Les conséquences de ce passage du monde musulman de l'enfance à la sénescence en sautant l'étape de la maturité (5) sont apocalyptiques. L'Occident va avoir un mal fou à gérer le vieillissement de sa structure démographique. Un peu partout les systèmes de pension et de soins sont à la limite de la faillite. Mais une longue période de maturité démographique et de développement économique et technique lui ont permis d'accumuler des patrimoines et des niveaux de revenu par tête qui rendent le problème abordable. A l'inverse, le monde musulman s'est globalement enfoncé dans la stagnation, la dictature, et aujourd'hui, avec les soi-disant printemps arabes, il baigne dans le bourbier idéologique du jihad. Cette idéologie fossile le rive au malheur comme ses chaînes rivaient Prométhée à son rocher.

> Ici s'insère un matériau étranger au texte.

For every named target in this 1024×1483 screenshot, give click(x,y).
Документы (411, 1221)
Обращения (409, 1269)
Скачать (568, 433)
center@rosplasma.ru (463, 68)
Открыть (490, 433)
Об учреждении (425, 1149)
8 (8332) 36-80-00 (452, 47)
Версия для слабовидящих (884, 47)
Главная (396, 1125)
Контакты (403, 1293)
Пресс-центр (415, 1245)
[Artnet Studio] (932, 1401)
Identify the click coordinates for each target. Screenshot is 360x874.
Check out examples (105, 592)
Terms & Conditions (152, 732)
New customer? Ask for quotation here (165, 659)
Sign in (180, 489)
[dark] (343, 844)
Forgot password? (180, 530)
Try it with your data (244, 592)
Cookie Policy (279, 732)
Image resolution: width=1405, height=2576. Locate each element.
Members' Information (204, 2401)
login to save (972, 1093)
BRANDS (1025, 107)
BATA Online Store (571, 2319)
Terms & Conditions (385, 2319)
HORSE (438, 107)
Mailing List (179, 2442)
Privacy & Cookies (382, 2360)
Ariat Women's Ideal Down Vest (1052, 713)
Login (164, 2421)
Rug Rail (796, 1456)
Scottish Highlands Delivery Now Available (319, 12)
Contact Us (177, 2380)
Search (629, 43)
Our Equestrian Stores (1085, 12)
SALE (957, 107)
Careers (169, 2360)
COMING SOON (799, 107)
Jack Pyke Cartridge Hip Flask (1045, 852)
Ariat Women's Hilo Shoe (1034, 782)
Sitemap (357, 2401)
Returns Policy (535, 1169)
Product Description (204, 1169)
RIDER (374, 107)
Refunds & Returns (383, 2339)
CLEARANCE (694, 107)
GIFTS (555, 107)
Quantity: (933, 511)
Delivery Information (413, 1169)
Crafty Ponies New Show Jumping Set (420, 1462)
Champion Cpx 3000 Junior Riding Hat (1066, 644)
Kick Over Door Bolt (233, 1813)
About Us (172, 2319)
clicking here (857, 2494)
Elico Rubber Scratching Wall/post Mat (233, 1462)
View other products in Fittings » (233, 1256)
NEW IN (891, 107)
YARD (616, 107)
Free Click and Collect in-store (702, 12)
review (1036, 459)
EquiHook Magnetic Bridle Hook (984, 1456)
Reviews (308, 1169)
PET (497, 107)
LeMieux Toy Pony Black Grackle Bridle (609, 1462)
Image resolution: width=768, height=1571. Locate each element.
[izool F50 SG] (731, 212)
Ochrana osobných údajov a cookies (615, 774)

Comme les pays émergents d'Asie ou d'Amérique latine lui en donnent l'exemple, le premier impératif qui s'impose au monde musulman est de profiter immédiatement des quelques décennies qui lui restent pour s'extraire du dénuement, du sous-développement sociétal, et de l'arriération technique. Il pourrait alors donner une chance à ses futurs séniors et entrevoir pour lui-même un destin. Mais il devra d'abord accepter des modèles coopératifs dans ses relations avec le monde non-musulman et en son sein même. Il devra sortir de l'illusion de la domination et de la logique d'affrontement, et pour cela clouer impitoyablement le bec à toutes les manifestations de la doctrine stérile et monstrueuse prônée par Hassan al Banna et ses successeurs.

On ne voit pas sur l'heure où il pourrait trouver les forces herculéennes nécessaires à cette mutation. Peut-être à la suite d'un échec évident et rapide des doctrinaires qui ont mis la main sur les rouages du pouvoir à la suite des "printemps arabes". Peut-être en prenant appui sur la part féminine de sa population.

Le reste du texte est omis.